**TASK DESCRIPTION:**
Locate the line that contains "Замки накладные (372, 317)" in the entries below, then repeat it and every following line through the line that contains "[Follow us on YouTube] (672, 1701)", exactly, and no others.

*** Opening THE DATA ***

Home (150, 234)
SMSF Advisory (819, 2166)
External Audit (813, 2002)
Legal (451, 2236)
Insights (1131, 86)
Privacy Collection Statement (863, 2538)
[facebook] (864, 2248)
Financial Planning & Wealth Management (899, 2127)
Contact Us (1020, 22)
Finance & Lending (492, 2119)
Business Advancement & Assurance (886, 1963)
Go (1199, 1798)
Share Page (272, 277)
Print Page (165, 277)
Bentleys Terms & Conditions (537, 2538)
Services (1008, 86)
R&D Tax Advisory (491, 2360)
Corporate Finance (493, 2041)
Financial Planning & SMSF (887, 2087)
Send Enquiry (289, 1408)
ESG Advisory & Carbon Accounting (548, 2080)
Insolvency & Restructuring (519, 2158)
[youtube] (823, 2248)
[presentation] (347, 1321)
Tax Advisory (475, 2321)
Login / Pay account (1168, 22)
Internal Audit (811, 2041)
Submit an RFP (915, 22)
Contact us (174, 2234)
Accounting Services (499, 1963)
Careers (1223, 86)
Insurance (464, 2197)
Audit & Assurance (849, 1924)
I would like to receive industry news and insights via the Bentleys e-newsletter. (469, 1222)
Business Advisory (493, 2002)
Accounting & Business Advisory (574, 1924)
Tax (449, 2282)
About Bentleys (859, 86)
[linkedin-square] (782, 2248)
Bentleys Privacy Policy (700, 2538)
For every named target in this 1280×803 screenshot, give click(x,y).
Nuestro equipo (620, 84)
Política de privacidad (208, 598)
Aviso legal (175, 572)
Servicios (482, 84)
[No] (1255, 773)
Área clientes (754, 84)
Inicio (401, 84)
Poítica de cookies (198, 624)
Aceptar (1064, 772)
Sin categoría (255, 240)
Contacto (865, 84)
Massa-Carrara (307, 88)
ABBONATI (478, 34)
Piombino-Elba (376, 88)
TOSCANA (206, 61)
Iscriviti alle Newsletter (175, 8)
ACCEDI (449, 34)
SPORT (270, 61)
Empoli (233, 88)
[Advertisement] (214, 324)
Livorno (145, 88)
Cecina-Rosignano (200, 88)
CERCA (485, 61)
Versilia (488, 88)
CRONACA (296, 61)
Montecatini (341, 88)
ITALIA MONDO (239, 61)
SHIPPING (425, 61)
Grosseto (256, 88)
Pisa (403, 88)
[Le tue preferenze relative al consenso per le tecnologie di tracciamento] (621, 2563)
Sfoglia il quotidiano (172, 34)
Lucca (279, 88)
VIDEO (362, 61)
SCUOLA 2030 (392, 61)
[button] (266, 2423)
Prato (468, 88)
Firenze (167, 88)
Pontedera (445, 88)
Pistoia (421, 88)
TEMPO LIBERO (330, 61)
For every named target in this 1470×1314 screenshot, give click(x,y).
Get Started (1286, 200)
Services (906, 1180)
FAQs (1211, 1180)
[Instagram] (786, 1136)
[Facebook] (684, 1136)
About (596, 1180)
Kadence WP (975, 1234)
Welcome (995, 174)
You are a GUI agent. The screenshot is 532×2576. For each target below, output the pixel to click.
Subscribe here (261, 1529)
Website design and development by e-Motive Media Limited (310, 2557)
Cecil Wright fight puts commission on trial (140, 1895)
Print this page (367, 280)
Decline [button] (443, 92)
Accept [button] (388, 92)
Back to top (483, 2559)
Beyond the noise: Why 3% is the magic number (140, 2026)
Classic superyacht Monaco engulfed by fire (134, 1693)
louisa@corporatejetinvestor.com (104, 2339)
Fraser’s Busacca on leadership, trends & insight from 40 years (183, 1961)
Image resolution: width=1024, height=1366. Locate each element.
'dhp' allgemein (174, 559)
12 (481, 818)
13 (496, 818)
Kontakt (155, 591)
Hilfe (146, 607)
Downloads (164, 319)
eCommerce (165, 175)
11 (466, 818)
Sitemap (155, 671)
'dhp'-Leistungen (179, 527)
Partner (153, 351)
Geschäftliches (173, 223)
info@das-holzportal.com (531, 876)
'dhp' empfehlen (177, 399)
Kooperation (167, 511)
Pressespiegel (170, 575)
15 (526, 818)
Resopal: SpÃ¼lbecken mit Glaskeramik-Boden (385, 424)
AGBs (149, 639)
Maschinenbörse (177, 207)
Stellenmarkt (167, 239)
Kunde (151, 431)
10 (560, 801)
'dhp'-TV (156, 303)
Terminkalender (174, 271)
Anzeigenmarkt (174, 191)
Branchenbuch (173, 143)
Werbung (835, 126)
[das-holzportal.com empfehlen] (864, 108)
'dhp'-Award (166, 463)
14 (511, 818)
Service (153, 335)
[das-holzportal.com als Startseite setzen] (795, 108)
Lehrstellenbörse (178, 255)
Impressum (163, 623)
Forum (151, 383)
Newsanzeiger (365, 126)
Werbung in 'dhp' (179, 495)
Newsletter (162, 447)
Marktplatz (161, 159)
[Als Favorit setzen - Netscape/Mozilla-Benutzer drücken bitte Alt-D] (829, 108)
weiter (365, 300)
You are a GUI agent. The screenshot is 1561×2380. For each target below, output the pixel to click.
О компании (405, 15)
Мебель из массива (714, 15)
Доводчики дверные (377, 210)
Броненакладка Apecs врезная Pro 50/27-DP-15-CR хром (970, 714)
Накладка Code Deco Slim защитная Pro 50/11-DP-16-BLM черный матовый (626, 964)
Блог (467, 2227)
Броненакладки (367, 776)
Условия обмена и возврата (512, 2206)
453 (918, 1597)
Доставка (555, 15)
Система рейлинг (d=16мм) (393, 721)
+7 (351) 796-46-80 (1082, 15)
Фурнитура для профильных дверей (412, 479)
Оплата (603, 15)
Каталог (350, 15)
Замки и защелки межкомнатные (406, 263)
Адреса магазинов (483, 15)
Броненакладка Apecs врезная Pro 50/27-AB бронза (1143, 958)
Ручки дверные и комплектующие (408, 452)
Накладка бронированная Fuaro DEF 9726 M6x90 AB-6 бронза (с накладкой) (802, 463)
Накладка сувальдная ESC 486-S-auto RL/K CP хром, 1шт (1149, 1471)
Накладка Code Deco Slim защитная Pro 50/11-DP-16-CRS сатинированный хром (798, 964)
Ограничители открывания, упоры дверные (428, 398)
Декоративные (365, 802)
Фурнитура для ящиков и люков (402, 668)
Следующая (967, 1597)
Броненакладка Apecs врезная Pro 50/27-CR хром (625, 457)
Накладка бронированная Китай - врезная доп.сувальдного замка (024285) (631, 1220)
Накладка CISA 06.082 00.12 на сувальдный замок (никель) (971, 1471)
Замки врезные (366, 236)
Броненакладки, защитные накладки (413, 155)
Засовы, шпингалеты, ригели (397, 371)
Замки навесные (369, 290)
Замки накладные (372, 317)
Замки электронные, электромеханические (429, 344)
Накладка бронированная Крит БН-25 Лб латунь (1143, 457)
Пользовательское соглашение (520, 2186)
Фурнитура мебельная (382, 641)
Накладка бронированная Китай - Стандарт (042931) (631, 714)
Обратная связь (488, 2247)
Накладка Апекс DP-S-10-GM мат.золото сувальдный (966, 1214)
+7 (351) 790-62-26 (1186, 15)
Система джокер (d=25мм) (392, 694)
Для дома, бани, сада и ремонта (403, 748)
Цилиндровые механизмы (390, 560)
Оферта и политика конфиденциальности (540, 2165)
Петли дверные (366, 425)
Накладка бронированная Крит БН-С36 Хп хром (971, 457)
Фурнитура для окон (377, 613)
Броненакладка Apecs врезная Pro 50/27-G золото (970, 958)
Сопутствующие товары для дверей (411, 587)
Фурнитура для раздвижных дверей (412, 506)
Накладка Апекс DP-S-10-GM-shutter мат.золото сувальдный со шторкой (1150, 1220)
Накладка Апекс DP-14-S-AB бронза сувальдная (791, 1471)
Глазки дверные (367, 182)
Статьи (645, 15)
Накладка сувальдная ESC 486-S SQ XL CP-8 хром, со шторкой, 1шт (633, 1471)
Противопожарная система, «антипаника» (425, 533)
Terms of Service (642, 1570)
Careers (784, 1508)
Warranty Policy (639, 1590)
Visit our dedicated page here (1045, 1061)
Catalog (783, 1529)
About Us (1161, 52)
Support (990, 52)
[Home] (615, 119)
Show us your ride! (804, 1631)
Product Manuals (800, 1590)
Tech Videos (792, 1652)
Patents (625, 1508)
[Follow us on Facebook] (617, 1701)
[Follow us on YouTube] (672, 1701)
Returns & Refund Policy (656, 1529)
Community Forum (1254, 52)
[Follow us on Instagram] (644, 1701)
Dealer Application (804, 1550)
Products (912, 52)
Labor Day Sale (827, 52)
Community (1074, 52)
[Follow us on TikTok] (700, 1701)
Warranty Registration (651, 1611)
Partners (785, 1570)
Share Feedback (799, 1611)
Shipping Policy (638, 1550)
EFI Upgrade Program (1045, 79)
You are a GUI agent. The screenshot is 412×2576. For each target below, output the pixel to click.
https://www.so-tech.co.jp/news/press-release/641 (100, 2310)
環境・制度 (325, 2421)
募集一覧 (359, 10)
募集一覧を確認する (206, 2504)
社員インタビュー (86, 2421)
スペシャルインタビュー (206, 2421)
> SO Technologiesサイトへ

*** Closing THE DATA ***

**YOUR RESPONSE:**
Замки накладные (372, 317)
Замки электронные, электромеханические (429, 344)
Накладка бронированная Крит БН-25 Лб латунь (1143, 457)
Пользовательское соглашение (520, 2186)
Фурнитура мебельная (382, 641)
Накладка бронированная Китай - Стандарт (042931) (631, 714)
Обратная связь (488, 2247)
Накладка Апекс DP-S-10-GM мат.золото сувальдный (966, 1214)
+7 (351) 790-62-26 (1186, 15)
Система джокер (d=25мм) (392, 694)
Для дома, бани, сада и ремонта (403, 748)
Цилиндровые механизмы (390, 560)
Оферта и политика конфиденциальности (540, 2165)
Петли дверные (366, 425)
Накладка бронированная Крит БН-С36 Хп хром (971, 457)
Фурнитура для окон (377, 613)
Броненакладка Apecs врезная Pro 50/27-G золото (970, 958)
Сопутствующие товары для дверей (411, 587)
Фурнитура для раздвижных дверей (412, 506)
Накладка Апекс DP-S-10-GM-shutter мат.золото сувальдный со шторкой (1150, 1220)
Накладка Апекс DP-14-S-AB бронза сувальдная (791, 1471)
Глазки дверные (367, 182)
Статьи (645, 15)
Накладка сувальдная ESC 486-S SQ XL CP-8 хром, со шторкой, 1шт (633, 1471)
Противопожарная система, «антипаника» (425, 533)
Terms of Service (642, 1570)
Careers (784, 1508)
Warranty Policy (639, 1590)
Visit our dedicated page here (1045, 1061)
Catalog (783, 1529)
About Us (1161, 52)
Support (990, 52)
[Home] (615, 119)
Show us your ride! (804, 1631)
Product Manuals (800, 1590)
Tech Videos (792, 1652)
Patents (625, 1508)
[Follow us on Facebook] (617, 1701)
[Follow us on YouTube] (672, 1701)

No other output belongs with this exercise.